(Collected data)
Start of Block
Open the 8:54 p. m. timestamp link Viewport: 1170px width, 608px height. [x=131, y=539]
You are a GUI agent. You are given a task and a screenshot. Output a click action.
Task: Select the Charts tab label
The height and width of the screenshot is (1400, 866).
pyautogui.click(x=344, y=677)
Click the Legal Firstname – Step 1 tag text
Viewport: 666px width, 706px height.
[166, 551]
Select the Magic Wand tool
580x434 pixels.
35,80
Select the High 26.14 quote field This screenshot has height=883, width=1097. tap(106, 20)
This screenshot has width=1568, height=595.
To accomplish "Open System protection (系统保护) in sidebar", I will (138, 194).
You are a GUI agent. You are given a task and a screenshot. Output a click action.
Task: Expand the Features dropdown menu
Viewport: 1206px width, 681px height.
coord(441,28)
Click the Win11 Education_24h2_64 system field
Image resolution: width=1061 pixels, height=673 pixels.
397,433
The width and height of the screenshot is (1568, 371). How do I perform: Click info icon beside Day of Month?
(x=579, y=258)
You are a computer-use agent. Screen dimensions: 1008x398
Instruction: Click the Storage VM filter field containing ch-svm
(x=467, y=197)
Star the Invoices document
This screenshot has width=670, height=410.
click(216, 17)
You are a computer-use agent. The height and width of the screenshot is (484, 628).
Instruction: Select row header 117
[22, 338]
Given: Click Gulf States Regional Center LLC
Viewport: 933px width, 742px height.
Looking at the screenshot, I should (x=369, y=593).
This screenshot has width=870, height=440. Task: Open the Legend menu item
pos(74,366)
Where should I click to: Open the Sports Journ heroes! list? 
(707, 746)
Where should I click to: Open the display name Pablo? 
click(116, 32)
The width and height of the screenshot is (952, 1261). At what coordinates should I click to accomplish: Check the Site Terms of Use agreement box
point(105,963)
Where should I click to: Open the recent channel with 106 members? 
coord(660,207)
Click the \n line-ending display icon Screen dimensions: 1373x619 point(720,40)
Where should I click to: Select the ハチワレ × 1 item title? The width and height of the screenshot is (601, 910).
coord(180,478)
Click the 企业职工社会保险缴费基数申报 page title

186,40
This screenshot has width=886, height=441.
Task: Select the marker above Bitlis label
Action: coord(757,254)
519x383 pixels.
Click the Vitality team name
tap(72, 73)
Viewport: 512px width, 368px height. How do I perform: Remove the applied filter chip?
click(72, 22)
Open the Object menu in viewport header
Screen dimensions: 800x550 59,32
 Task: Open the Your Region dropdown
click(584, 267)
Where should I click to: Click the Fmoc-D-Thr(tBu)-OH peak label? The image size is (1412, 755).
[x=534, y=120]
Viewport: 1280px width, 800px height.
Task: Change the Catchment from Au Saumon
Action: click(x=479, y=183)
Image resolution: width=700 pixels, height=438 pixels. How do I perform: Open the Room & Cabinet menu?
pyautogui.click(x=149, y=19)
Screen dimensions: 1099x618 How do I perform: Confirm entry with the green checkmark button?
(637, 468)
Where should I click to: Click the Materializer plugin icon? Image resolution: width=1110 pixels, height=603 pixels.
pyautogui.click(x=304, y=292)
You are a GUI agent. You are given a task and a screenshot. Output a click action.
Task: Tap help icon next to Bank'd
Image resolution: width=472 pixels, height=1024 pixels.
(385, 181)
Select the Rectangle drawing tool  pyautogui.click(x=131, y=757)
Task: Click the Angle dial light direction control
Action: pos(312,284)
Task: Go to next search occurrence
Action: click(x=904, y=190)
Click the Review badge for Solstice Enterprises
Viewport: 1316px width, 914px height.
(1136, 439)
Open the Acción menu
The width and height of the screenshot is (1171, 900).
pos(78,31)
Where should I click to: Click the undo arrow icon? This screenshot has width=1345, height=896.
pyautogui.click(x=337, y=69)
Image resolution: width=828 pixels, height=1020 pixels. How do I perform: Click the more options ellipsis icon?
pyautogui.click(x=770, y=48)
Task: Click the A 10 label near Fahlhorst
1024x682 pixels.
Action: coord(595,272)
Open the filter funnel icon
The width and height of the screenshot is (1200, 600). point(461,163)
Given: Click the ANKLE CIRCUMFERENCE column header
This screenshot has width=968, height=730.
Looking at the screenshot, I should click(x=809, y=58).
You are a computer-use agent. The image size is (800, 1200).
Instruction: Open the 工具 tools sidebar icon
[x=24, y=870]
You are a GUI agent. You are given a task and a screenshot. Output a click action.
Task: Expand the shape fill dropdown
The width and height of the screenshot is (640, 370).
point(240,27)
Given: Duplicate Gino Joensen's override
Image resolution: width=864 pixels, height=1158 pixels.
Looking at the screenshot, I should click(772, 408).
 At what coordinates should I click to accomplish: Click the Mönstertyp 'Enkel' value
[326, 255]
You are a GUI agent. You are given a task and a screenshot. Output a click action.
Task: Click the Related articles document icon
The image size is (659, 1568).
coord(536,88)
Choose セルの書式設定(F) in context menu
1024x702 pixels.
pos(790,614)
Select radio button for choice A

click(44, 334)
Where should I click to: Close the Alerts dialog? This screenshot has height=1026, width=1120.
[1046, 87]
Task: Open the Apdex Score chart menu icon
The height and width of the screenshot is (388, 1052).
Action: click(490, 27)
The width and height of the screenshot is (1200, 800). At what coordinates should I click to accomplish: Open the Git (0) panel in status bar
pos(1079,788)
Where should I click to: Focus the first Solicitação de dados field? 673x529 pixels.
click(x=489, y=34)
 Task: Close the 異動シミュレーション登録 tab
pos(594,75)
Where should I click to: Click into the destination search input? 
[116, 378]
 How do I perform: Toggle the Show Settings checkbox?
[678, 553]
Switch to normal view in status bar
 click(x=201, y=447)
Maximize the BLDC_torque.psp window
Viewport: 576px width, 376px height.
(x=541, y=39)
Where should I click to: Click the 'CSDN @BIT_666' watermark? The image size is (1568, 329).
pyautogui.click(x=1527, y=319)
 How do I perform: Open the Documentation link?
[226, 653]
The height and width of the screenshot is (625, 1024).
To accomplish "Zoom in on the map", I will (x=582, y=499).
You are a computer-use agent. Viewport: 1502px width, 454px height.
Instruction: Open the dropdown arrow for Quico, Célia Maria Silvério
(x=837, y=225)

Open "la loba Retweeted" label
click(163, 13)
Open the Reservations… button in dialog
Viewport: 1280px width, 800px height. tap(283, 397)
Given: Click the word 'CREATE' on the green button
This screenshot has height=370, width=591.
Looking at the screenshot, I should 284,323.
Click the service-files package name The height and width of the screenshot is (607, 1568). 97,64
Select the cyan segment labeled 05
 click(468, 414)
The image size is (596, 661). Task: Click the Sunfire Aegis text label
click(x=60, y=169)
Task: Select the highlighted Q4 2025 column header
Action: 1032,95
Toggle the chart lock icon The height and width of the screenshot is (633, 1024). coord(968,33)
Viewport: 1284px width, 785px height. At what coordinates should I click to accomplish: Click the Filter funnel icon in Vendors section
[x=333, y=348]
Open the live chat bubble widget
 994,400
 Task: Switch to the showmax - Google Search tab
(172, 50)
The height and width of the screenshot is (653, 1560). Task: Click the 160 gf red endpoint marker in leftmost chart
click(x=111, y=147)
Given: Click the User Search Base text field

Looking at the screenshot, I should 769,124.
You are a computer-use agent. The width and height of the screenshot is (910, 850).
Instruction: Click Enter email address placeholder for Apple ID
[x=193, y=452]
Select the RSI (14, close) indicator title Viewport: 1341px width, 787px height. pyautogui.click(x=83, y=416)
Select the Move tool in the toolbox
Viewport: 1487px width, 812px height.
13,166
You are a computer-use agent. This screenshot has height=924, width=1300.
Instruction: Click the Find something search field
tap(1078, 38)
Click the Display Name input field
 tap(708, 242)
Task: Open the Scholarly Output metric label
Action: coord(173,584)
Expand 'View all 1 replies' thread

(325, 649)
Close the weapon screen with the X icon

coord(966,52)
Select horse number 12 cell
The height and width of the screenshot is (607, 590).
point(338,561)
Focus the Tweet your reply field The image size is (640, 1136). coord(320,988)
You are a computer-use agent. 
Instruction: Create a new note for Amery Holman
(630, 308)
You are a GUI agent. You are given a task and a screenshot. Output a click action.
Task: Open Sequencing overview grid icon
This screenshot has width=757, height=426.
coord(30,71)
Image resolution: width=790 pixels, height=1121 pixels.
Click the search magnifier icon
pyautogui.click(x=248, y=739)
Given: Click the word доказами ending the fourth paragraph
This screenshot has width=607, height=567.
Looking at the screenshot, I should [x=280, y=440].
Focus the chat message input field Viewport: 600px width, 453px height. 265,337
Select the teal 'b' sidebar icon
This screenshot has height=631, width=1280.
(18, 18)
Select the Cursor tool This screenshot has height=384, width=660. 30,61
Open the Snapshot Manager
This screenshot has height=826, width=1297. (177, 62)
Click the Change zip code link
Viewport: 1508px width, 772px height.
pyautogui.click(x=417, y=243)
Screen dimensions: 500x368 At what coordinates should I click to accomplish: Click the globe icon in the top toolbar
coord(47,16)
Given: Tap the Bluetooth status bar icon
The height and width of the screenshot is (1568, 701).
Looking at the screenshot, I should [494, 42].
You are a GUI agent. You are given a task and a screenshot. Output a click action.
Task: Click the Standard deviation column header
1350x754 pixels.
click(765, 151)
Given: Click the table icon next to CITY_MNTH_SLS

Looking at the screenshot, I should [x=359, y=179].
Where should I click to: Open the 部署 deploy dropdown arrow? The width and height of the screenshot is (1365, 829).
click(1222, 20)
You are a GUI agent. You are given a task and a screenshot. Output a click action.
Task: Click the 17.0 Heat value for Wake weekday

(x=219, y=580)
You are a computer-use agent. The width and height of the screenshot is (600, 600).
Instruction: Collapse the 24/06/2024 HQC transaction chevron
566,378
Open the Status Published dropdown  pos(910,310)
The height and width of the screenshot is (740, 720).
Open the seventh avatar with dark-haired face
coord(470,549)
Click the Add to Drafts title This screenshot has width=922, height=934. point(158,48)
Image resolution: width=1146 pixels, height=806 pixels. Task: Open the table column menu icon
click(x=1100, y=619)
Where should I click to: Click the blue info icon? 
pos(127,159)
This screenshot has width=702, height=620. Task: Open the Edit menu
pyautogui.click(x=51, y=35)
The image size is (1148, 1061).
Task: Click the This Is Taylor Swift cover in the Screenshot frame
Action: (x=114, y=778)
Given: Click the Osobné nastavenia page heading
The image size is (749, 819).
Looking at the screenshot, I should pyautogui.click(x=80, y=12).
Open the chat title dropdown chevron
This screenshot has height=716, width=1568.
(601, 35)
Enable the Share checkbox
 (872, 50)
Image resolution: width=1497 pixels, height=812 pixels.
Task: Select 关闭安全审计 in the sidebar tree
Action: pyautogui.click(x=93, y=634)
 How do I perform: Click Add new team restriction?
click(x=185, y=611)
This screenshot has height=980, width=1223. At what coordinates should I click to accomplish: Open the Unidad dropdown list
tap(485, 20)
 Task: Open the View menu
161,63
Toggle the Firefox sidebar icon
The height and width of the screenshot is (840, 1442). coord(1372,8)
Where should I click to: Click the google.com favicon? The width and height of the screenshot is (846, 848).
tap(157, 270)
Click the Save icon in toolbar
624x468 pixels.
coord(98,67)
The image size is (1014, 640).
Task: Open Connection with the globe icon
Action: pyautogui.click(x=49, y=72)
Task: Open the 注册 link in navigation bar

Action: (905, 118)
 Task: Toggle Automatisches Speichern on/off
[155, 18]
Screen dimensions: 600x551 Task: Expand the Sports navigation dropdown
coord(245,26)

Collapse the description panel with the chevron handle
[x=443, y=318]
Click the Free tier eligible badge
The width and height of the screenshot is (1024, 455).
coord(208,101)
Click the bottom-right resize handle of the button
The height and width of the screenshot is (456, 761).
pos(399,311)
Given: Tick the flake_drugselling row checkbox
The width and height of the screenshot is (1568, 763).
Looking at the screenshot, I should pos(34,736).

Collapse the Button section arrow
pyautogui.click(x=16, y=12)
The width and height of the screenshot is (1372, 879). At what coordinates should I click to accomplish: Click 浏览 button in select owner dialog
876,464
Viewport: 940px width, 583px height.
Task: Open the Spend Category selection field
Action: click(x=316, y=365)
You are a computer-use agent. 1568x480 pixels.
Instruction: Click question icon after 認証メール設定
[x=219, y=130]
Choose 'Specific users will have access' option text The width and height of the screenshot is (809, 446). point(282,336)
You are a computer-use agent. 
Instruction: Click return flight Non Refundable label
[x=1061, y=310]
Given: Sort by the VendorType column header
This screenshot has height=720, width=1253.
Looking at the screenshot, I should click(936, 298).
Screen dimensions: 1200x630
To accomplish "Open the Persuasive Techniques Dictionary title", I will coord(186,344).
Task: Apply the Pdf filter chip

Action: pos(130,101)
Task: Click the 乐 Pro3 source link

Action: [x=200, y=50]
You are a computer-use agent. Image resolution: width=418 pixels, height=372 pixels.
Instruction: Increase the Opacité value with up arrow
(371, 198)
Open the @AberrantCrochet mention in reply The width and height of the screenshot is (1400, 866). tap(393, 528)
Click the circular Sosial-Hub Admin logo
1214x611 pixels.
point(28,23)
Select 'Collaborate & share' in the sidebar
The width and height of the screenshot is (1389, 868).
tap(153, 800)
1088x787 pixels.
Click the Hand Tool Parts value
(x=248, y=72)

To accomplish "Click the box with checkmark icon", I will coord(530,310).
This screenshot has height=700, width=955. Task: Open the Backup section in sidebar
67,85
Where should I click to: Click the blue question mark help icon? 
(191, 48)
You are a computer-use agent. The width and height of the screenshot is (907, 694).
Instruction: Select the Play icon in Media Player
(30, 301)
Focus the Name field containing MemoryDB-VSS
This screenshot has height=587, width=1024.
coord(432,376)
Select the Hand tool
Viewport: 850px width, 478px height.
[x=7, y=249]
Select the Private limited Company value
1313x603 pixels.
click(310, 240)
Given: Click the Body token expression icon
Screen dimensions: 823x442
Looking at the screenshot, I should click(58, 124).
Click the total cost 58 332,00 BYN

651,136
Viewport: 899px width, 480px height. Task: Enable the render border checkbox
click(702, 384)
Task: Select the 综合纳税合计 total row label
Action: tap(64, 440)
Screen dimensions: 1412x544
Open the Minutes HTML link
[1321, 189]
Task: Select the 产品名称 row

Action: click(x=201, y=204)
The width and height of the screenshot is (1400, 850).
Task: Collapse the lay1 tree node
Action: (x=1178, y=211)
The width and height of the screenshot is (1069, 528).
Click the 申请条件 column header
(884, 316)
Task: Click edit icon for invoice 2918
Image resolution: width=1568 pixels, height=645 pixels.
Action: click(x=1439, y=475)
End of Block
▸ **ASSIGNED TASK**: Out of the data above, set down the lines from the one with "Task: Expand the shape fill dropdown" to the one with "The height and width of the screenshot is (625, 1024).", both included, exactly as written and with no additions.

▸ **SOLVED EXERCISE**:
Task: Expand the shape fill dropdown
The width and height of the screenshot is (640, 370).
point(240,27)
Given: Duplicate Gino Joensen's override
Image resolution: width=864 pixels, height=1158 pixels.
Looking at the screenshot, I should click(772, 408).
 At what coordinates should I click to accomplish: Click the Mönstertyp 'Enkel' value
[326, 255]
You are a GUI agent. You are given a task and a screenshot. Output a click action.
Task: Click the Related articles document icon
The image size is (659, 1568).
coord(536,88)
Choose セルの書式設定(F) in context menu
1024x702 pixels.
pos(790,614)
Select radio button for choice A

click(44, 334)
Where should I click to: Close the Alerts dialog? This screenshot has height=1026, width=1120.
[1046, 87]
Task: Open the Apdex Score chart menu icon
The height and width of the screenshot is (388, 1052).
Action: click(490, 27)
The width and height of the screenshot is (1200, 800). At what coordinates should I click to accomplish: Open the Git (0) panel in status bar
pos(1079,788)
Where should I click to: Focus the first Solicitação de dados field? 673x529 pixels.
click(x=489, y=34)
 Task: Close the 異動シミュレーション登録 tab
pos(594,75)
Where should I click to: Click into the destination search input? 
[116, 378]
 How do I perform: Toggle the Show Settings checkbox?
[678, 553]
Switch to normal view in status bar
 click(x=201, y=447)
Maximize the BLDC_torque.psp window
Viewport: 576px width, 376px height.
(x=541, y=39)
Where should I click to: Click the 'CSDN @BIT_666' watermark? The image size is (1568, 329).
pyautogui.click(x=1527, y=319)
 How do I perform: Open the Documentation link?
[226, 653]
The height and width of the screenshot is (625, 1024).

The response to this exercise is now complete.